- **What this task involves**: How many lines in the records below contain the string "located"? Case counts. Reply with the number alone.

- **Extracted records**:
[Begin]

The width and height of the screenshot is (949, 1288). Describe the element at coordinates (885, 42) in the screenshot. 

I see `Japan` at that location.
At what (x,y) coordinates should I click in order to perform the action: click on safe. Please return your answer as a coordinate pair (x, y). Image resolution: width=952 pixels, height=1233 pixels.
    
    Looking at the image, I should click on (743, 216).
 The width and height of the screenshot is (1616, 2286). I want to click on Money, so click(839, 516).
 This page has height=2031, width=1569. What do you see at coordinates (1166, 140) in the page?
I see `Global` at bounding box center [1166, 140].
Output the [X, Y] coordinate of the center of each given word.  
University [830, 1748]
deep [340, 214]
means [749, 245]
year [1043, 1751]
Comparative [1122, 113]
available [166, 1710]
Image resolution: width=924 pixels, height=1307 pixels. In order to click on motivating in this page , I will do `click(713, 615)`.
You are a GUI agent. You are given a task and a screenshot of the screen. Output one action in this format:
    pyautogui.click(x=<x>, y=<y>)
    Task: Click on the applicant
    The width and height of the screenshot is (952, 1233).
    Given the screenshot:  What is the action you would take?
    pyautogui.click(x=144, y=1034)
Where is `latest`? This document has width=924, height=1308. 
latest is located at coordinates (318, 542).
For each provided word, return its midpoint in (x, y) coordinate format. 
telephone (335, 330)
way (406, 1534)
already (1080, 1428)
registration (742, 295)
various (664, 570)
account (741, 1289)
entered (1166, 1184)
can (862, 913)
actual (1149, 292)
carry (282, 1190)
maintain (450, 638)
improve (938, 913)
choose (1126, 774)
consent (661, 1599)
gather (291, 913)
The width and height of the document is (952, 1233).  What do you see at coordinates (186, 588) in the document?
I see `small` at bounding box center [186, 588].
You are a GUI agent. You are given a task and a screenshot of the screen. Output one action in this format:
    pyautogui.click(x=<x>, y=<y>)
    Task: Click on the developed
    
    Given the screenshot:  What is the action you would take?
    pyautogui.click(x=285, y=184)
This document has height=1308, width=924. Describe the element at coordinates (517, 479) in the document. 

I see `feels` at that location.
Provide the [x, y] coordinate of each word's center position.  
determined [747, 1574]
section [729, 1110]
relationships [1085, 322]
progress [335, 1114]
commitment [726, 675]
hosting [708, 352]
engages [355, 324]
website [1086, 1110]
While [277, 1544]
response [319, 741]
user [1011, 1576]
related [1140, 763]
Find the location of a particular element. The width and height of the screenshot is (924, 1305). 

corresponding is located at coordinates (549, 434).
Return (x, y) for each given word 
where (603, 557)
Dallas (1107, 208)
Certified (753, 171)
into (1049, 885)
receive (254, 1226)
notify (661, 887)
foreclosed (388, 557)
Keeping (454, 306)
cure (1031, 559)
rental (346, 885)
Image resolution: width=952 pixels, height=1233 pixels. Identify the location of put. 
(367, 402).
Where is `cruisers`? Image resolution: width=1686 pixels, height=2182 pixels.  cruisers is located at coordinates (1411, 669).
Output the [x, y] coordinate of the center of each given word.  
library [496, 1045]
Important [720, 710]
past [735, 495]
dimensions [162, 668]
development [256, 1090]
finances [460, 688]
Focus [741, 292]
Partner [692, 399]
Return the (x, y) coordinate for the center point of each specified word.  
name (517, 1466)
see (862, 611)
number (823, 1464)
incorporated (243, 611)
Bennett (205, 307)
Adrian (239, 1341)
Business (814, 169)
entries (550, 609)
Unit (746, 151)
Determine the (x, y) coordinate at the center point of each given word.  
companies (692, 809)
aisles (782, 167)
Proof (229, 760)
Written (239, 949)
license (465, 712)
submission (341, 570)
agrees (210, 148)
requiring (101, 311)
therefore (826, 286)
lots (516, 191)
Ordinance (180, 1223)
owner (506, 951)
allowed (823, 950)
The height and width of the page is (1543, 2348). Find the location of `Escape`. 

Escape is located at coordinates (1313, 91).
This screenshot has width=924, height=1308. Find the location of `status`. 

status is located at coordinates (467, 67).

[End]

- **Solution to this exercise**: 5